Aim = In the items from the line with "Open the corsarios2000.sadcaf.com link" through the end of the items, switch "transparency grid" to "checkerboard" and give those lines again with everything else unchanged. Leave the pictures out of your answer.

Input for this task =
-------

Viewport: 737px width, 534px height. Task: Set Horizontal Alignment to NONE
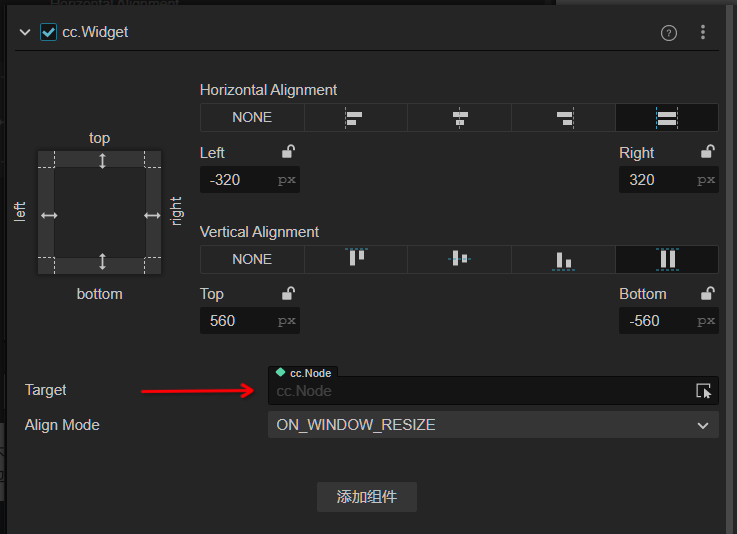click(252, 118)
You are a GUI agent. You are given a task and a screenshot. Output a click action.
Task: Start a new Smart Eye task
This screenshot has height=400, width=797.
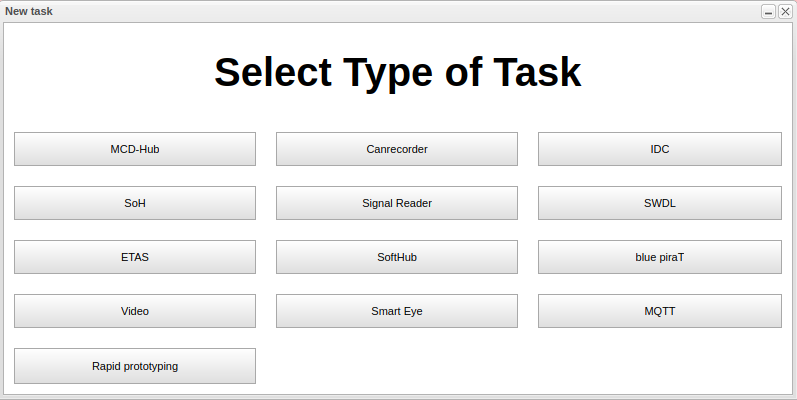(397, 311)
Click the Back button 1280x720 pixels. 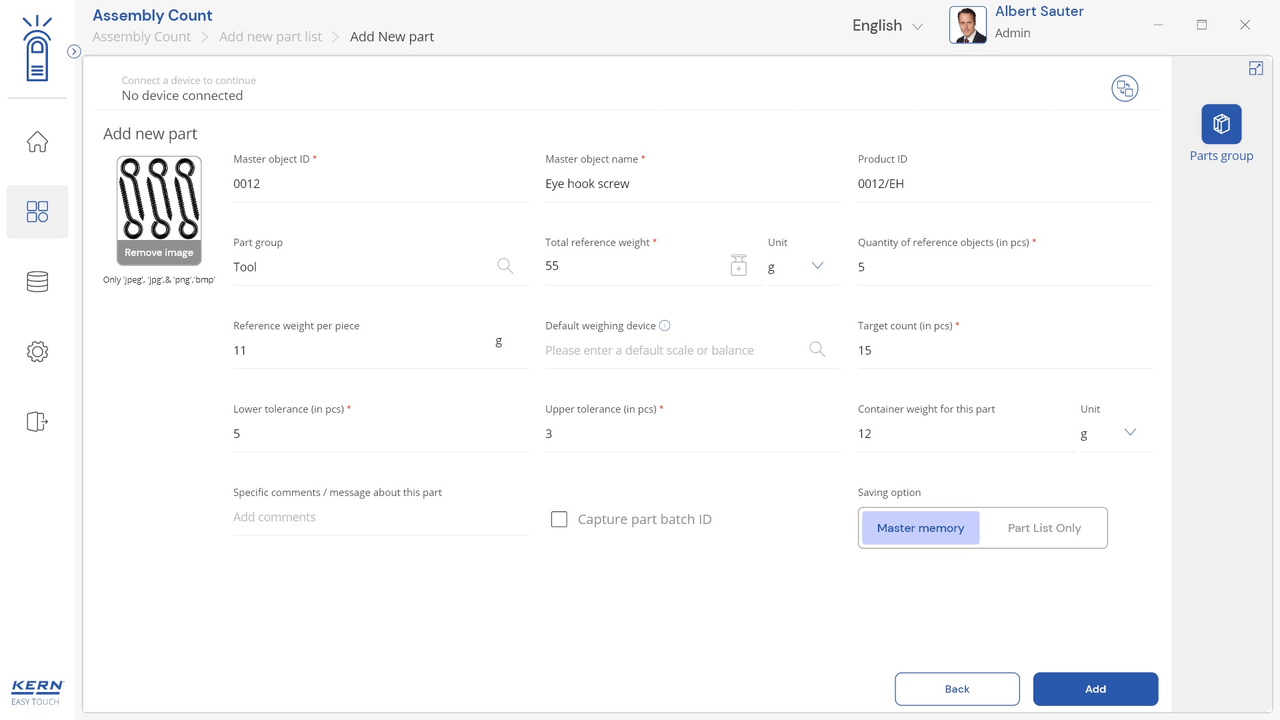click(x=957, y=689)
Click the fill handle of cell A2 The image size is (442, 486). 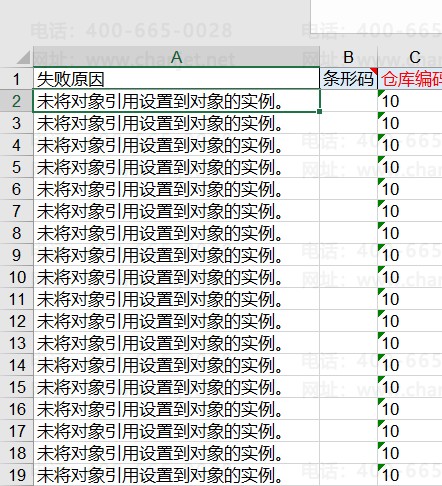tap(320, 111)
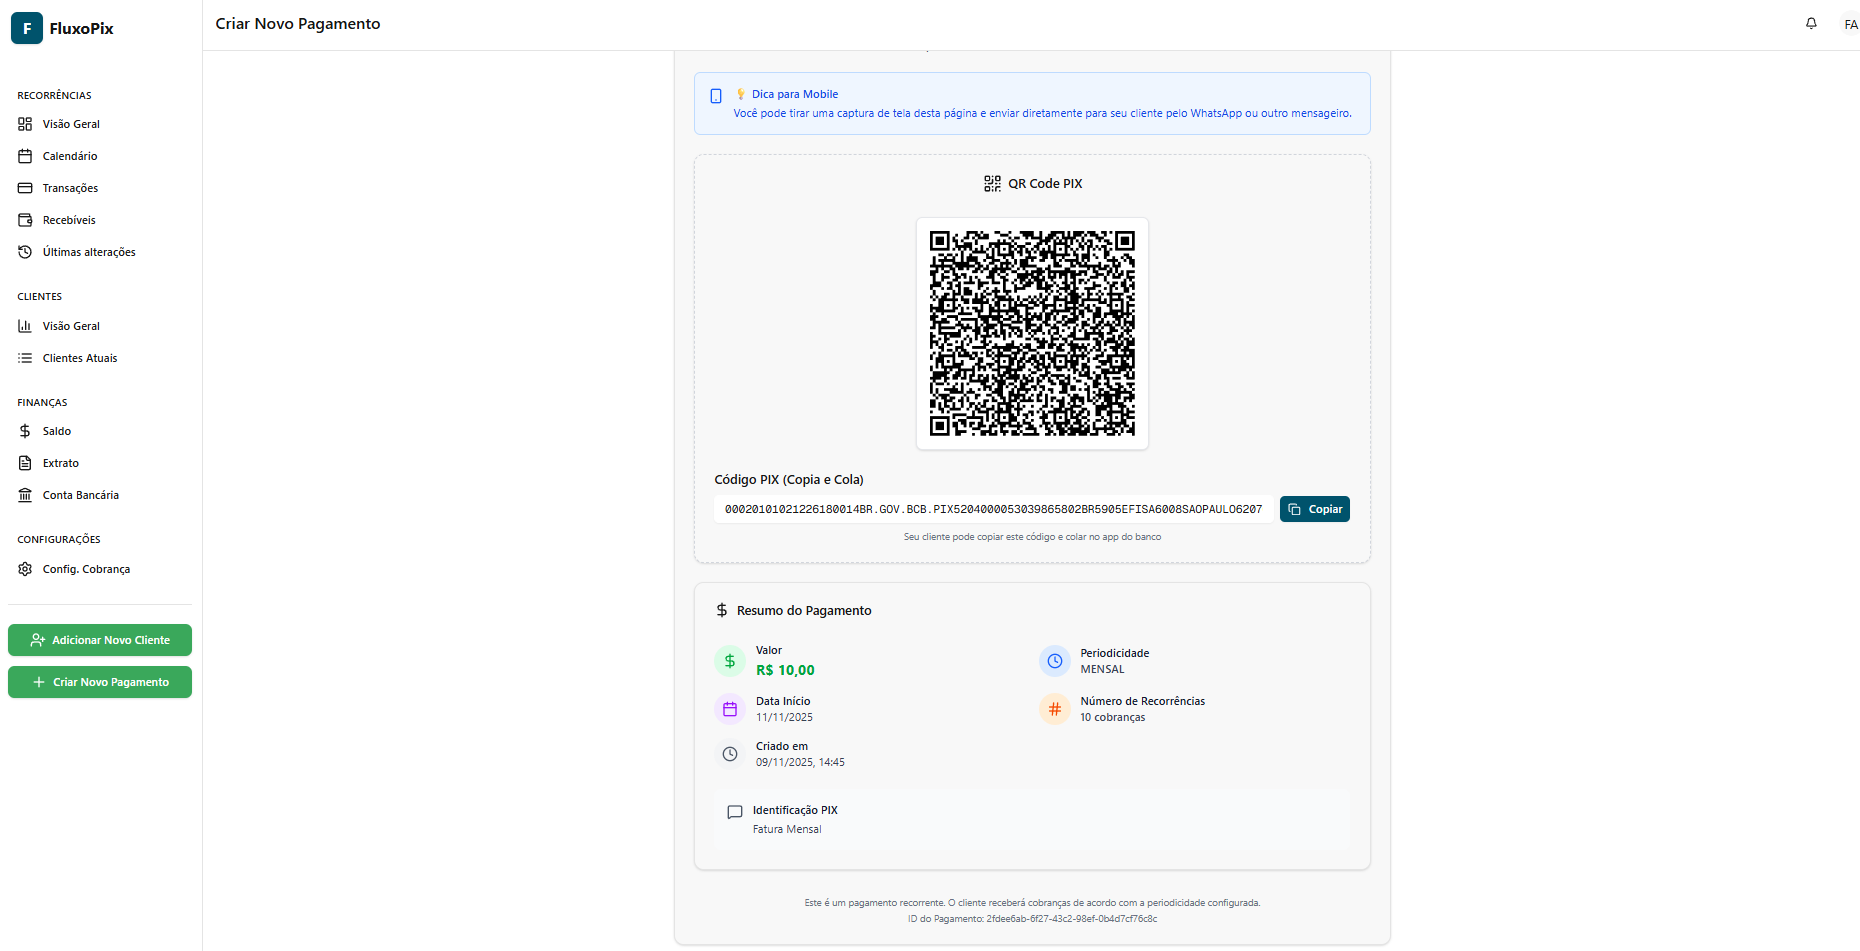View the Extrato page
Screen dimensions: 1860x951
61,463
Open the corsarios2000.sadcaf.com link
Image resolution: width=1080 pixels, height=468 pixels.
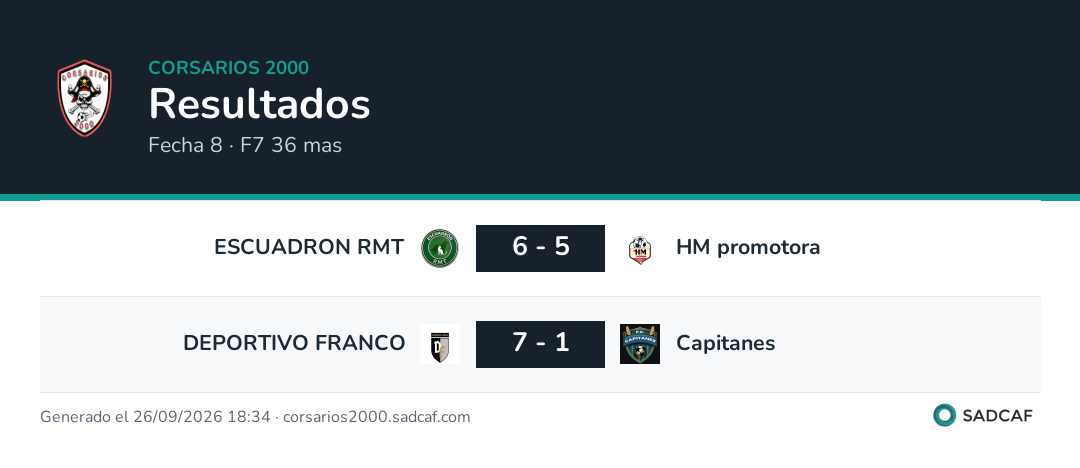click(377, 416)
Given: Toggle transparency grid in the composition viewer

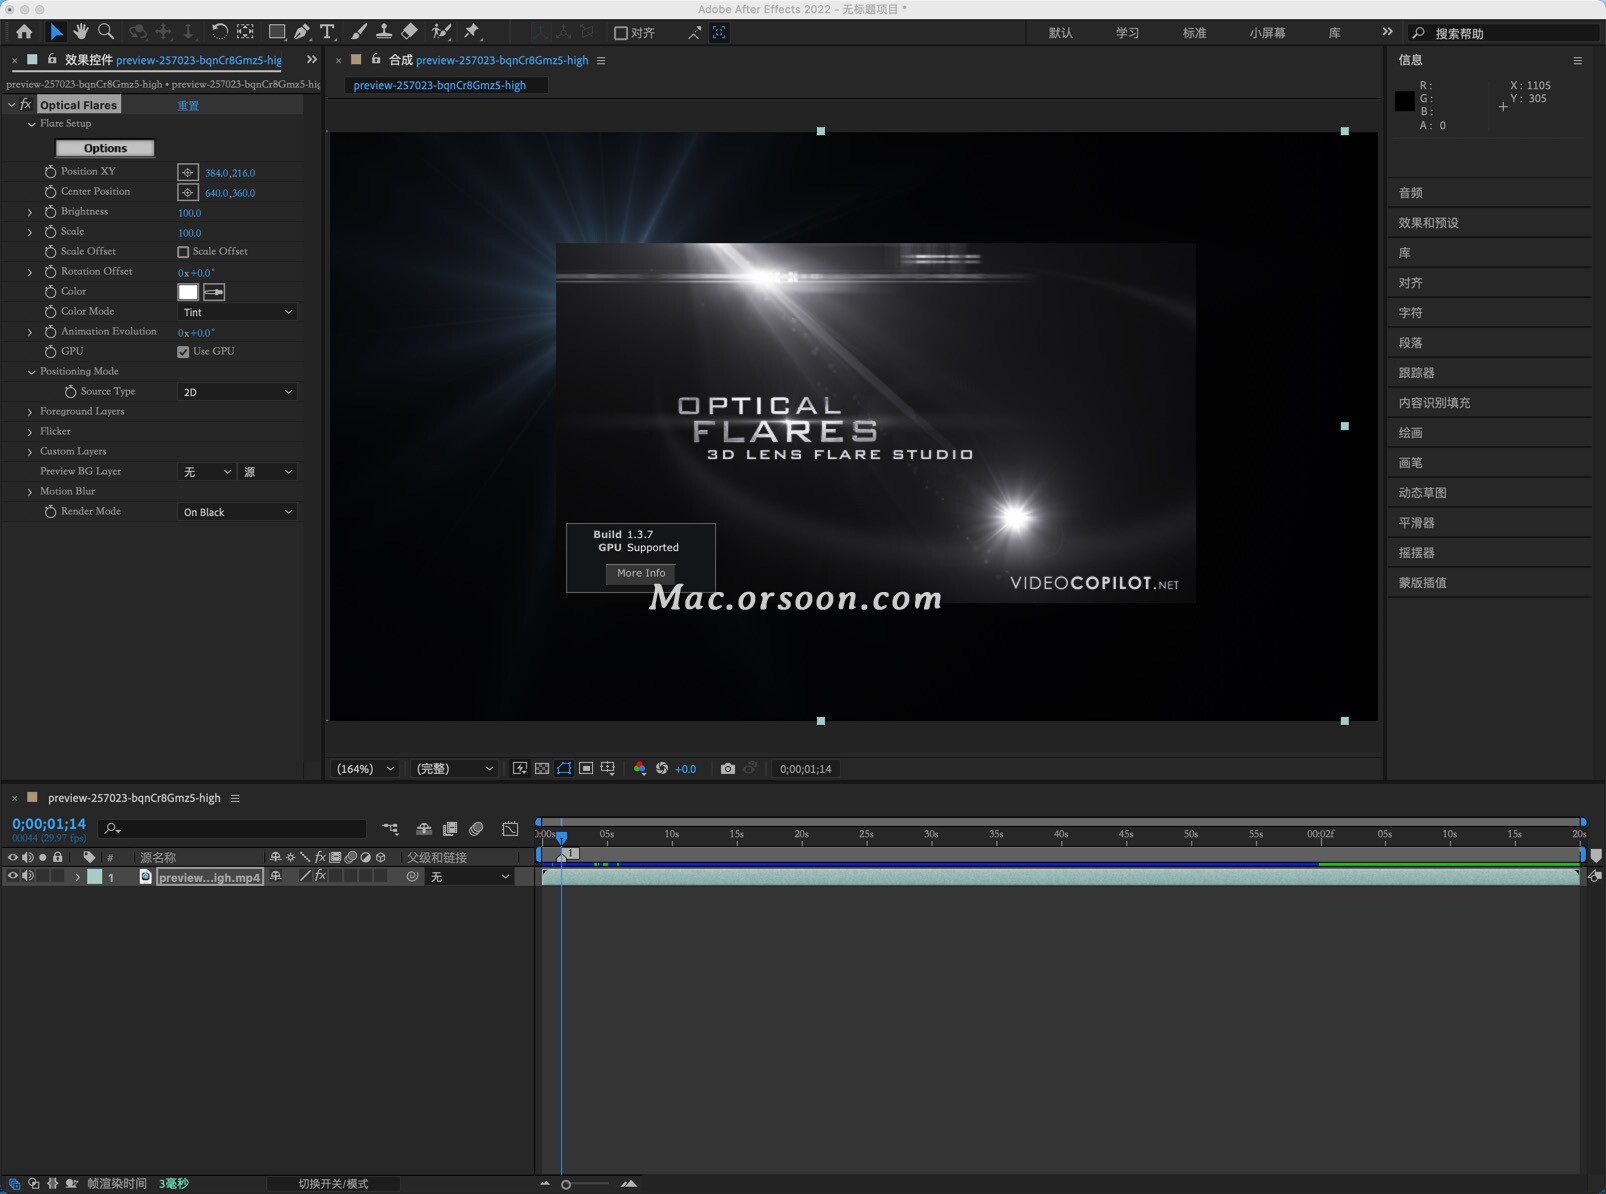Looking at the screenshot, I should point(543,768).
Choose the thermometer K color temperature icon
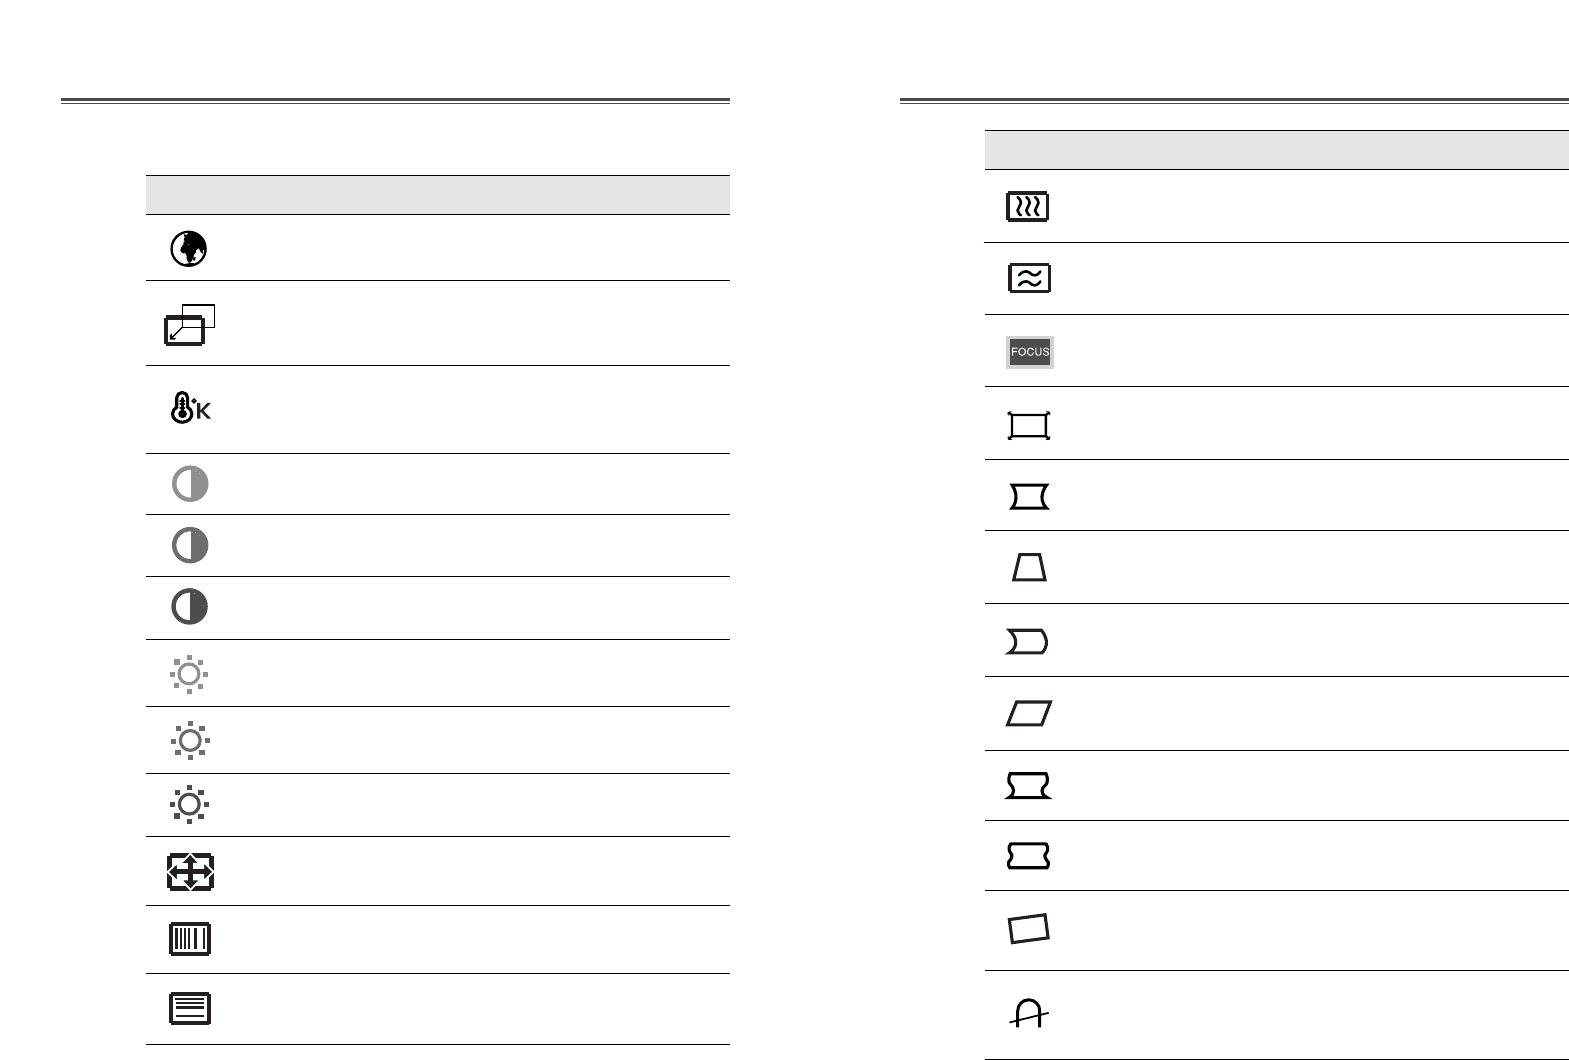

-------

Finished task =
Open the corsarios2000.sadcaf.com link
Image resolution: width=1080 pixels, height=468 pixels.
click(377, 416)
Given: Toggle checkerboard in the composition viewer

Looking at the screenshot, I should point(543,768).
Choose the thermometer K color temperature icon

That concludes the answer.